The perceptron is a supervised learning algorithm that only works on linearly separable data, as its goal is to find a hyperplane to separate different classes. It is known as the single-layer neural network and is the most basic version of an artificial neuron. The perceptron takes in inputs with weights and runs it though a step-up function (instead of sigmoid like logistic regression) to see whether it should fire or not (return 1 or 0). Whenever the perceptron makes a mistake, the weights are updated on the spot to correct the mistake, progressively updating its hyperplane until it converges (finds separating hyperplane).

neural network
Artificial neural networks are powerful computational models based off of biological neural networks.
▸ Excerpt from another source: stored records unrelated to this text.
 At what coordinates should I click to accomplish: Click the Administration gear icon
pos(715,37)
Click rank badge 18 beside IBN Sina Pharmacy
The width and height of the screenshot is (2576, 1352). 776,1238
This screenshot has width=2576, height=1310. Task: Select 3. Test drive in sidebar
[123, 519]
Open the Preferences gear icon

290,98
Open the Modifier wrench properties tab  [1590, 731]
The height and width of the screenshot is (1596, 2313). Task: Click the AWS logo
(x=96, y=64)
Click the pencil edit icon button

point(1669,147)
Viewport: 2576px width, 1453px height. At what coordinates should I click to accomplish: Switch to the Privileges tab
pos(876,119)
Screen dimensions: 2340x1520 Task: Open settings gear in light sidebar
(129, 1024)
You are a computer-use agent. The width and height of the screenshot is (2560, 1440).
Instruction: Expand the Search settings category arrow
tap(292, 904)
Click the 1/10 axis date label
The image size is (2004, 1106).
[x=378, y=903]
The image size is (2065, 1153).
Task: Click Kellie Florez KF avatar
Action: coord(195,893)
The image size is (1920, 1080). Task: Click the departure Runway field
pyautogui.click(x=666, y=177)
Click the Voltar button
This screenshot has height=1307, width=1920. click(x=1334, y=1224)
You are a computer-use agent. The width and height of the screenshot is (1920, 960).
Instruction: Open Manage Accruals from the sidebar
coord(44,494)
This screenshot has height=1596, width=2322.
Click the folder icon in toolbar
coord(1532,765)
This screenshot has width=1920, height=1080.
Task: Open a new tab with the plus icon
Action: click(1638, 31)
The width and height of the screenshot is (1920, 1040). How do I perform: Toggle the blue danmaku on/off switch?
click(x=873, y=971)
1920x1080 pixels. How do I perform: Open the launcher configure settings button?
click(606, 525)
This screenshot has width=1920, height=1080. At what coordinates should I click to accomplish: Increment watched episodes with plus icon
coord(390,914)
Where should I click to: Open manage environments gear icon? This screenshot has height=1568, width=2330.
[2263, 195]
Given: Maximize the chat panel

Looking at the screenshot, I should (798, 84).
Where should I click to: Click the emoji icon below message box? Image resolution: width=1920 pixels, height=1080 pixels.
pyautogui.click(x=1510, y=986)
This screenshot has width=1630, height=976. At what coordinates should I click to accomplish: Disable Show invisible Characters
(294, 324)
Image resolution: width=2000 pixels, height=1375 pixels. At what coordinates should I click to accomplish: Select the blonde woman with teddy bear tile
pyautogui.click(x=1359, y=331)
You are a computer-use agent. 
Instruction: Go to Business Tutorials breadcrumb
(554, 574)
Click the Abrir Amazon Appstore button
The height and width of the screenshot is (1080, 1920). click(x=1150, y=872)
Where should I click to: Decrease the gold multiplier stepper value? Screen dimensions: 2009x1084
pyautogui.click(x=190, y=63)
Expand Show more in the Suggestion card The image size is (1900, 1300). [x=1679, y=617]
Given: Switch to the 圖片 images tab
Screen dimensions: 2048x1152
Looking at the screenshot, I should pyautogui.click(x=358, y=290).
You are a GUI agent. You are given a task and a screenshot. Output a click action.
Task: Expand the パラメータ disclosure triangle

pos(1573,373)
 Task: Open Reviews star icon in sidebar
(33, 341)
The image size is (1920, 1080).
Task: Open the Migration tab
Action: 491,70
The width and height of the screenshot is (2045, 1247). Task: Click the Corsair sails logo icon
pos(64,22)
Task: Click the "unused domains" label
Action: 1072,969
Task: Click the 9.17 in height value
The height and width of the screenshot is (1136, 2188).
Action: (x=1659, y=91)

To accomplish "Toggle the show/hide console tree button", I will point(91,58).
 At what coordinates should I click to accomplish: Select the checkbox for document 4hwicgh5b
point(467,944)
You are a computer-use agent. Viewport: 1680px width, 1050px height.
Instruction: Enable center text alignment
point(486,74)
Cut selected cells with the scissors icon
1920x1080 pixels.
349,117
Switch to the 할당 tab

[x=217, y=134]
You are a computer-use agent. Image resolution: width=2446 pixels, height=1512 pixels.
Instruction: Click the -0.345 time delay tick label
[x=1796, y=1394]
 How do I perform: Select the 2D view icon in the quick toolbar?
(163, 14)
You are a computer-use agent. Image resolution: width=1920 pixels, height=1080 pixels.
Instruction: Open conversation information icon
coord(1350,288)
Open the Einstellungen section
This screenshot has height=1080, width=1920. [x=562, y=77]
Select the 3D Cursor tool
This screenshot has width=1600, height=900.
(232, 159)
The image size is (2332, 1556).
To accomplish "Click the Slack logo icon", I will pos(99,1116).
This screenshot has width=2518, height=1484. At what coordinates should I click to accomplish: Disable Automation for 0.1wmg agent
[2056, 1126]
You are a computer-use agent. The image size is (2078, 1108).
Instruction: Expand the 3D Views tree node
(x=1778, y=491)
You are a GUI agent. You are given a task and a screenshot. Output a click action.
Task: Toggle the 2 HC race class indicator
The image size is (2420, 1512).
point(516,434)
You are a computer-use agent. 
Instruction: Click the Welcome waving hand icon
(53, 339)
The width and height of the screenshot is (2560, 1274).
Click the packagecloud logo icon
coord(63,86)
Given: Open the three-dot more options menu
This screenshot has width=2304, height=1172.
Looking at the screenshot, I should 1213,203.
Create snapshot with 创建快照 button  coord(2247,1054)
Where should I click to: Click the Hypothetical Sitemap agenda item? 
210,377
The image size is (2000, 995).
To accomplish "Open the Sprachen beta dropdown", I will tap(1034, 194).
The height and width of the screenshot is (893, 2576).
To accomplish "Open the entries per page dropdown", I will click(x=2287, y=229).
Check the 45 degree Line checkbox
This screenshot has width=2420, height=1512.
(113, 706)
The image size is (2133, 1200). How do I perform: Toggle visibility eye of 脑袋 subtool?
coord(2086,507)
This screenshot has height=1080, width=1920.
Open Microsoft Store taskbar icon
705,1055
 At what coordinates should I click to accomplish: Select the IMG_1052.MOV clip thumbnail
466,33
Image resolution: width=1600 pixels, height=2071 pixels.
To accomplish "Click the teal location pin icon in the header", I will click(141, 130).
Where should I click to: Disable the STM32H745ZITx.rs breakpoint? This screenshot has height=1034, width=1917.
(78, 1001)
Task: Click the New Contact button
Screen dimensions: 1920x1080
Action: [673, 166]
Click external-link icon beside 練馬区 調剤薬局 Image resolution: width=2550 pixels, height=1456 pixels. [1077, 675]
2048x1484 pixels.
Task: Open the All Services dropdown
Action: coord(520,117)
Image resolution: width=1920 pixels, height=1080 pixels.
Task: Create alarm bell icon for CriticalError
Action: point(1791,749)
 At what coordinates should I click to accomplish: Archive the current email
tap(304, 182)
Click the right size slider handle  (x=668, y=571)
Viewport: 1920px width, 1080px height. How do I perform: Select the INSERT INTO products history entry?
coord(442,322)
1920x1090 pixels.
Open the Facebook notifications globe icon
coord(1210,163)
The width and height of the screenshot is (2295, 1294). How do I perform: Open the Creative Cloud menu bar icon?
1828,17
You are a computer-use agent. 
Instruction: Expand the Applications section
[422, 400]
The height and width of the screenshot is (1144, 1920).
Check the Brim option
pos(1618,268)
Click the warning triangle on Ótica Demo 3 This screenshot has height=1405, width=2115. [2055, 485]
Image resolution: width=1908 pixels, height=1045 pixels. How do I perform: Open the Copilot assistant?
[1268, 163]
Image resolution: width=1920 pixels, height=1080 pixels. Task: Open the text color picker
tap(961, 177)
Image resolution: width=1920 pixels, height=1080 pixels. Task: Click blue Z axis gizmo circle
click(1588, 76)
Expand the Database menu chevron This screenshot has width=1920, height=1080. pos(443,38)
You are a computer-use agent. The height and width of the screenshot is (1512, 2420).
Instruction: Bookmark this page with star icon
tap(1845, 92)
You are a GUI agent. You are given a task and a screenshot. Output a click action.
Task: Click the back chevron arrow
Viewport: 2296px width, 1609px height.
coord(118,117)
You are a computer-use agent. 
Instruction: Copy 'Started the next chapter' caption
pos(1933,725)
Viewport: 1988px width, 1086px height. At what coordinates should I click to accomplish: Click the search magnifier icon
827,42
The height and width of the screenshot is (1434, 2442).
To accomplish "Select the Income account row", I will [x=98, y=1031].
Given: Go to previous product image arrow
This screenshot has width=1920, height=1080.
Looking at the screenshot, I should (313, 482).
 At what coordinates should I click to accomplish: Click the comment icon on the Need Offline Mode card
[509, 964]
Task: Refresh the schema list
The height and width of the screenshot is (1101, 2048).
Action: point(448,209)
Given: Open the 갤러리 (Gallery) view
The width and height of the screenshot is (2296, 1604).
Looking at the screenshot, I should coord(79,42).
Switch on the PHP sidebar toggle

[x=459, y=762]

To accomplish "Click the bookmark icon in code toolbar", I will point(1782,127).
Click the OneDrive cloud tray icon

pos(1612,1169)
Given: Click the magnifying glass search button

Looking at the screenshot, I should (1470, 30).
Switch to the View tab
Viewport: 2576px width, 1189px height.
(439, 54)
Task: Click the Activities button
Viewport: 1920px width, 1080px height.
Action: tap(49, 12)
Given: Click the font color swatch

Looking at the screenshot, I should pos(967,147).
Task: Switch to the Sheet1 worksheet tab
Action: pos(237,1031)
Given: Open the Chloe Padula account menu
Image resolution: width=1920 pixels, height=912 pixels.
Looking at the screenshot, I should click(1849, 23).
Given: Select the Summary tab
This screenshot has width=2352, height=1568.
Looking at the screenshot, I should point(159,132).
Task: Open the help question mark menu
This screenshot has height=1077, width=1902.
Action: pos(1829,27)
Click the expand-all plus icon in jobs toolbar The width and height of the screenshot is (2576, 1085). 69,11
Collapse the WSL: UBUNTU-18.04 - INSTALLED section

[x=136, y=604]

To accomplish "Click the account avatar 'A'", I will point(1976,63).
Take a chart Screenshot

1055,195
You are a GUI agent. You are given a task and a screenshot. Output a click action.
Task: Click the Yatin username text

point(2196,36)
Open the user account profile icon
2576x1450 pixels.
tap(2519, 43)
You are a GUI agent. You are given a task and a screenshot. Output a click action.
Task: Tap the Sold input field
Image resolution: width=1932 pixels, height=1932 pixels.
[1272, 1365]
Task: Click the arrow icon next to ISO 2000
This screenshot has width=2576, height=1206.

The neural network has an input layer, hidden layer, and output layer, all connected by weights. The inputs, with interconnection weights, are fed into the hidden layer. Within the hidden layer, they get summed and processed by a nonlinear function. The outputs from the hidden layer, along with different interconnection weights, are processed one last time in the output layer to produce the neural network output. It learns its weights through backpropagation and is able to model any continuous non-linear function.

Support vector machines
Recall that algorithms like the perceptron look for a separating hyperplane. However, there are many separating hyperplanes and none of them are unique. Intuitively, for an optimal answer, you want an algorithm that finds a hyperplane that maximizes the margin between different classes so that it can perform better on new data. Support Vector Machines (SVM) accomplishes this and finds a unique hyperplane by solving the primal and dual problem. SVMs can also be extended to classify non-linearly separable data by using soft margin classification and implicitly mapping inputs into high-dimensional feature spaces to classify them easier using the kernel trick.

ensemble methods
Ensemble methods is the art of combining diverse set of ‘weak’ classifiers together to create a strong classifier. They use multiple learning algorithms to obtain a better predictive performance than what could be obtained from any of the constituent learning algorithms alone. It means you build several different models then “fuse” the prediction of each model. The intuition is that the diversity of models can capture more aspects of the problem and gives better performance. We can create different models with only one set of training data by slightly adjusting the data for each model. We do that by using methods like boosting, or bagging.